La vera difficoltà posta dall’Uomo non è di sapere se costui rappresenti la sede di un progresso continuo, ma piuttosto di sapere come questo progresso potrà continuare a lungo alla stessa velocità senza che la vita esploda o faccia esplodere la Terra sulla quale è nata. Il nostro mondo moderno si è fatto in meno di diecimila anni e in duecento anni è cambiato più rapidamente che durante tutti i millenni precedenti.

Il Progresso, se dovrà continuare, non si farà da solo. L’evoluzione, per lo stesso meccanismo delle sue sintesi, si carica sempre più di libertà.

Quali debbono essere, in pratica, le nostre disposizioni rispetto a questa marcia in avanti?

Io ne vedo due che possono essere riassunte in cinque parole: una grande speranza in comune.

a) Una grande speranza, in primo luogo. Essa deve nascere spontaneamente in ogni anima generosa in presenza dell’opera stessa e rappresenta anche lo slancio essenziale senza il quale nulla potrà farsi. Un gusto appassionato di crescere, di essere, ecco ciò di cui abbiamo bisogno. Via dunque i pusillanimi e gli scettici, i pessimisti e i tristi, gli stanchi e gli immobilismi!

b) In comune. Anche su questo punto, la storia della Vita parla in modo deciso. Una sola direzione fa salire; quella che conduce a una maggiore sintesi e a una maggiore unità per mezzo di una maggiore organizzazione. Via, quindi, anche qui, i puri individualisti, gli egoisti che ritengono di potersi sviluppare escludendo o diminuendo i loro fratelli, individualmente, razionalmente o razzialmente.

La Vita porta verso l’unificazione.
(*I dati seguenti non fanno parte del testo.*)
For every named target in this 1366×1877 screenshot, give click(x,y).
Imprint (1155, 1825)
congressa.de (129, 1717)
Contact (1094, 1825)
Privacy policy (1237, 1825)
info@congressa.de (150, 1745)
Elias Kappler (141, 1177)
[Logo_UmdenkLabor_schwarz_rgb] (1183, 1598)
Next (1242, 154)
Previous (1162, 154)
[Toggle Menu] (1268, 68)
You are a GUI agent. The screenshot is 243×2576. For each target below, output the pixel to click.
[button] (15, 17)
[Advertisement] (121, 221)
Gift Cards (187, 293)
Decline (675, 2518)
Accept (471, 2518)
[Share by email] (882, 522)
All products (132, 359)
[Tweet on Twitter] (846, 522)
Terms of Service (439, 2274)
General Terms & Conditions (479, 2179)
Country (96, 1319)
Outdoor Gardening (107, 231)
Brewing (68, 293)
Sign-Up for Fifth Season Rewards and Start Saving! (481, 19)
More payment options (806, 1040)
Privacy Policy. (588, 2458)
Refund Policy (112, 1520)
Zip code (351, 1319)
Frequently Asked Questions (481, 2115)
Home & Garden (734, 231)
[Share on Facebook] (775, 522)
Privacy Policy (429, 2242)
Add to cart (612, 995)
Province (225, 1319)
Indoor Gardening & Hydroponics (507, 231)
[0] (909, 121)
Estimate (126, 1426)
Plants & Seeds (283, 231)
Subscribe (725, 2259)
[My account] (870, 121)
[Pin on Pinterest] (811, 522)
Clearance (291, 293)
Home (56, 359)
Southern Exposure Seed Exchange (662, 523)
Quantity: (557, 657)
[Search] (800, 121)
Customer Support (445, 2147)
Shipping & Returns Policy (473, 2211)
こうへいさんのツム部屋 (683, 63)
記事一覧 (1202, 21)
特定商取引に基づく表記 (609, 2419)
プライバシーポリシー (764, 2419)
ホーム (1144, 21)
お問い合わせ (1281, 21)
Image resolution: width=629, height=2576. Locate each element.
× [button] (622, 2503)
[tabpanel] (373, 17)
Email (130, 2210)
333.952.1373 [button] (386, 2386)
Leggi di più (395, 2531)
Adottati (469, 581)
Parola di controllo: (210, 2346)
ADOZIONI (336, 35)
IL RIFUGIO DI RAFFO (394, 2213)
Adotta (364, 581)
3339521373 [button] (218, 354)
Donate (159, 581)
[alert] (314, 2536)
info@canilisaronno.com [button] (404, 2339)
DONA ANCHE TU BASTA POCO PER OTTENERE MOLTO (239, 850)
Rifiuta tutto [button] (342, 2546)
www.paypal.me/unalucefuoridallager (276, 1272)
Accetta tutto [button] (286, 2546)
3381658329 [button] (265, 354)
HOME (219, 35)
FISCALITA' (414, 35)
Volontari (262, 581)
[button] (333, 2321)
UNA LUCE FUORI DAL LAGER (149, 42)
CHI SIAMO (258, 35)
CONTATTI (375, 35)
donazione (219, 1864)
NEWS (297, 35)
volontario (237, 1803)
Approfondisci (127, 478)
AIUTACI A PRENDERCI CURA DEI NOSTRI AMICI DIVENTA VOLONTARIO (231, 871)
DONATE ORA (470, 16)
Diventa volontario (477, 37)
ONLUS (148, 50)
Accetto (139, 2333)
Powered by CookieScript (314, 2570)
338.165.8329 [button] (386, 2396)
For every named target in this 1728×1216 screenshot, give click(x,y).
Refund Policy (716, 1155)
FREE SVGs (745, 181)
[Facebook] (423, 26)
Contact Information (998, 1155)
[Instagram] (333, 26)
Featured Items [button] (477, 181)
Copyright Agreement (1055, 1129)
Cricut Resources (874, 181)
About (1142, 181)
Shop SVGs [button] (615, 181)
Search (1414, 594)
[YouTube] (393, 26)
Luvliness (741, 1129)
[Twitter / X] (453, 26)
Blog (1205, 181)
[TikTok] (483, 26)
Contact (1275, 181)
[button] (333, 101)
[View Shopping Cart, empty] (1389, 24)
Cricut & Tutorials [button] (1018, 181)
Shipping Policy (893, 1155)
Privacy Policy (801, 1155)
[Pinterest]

La nostra speranza sarà operante solo se si esprimerà in una maggiore coesione e in una maggiore solidarietà umana.

L’avvenire della Terra è nelle nostre mani. Che cosa decideremo? Una scienza comune ravvicina soltanto la punta geometrica della intelligenza. Un interesse comune, per quanto appassionato possa essere, non congiunge gli esseri che in modo indiretto e in un Impersonale spersonalizzante.

Noi non abbiamo bisogno di un testa a testa o di un corpo a corpo, ma di un cuore a cuore.

Il principio generatore della nostra edificazione non deve essere ricercato, in ultima analisi, nella sola contemplazione di una medesima verità e neppure nel solo desiderio suscitato da un qualche cosa, ma nell’attrazione comune esercitata da un Qualcuno, identico per tutti.

Estratti di una conferenza tenuta a Pechino, all’Ambasciata di Francia il 3 marzo 1941.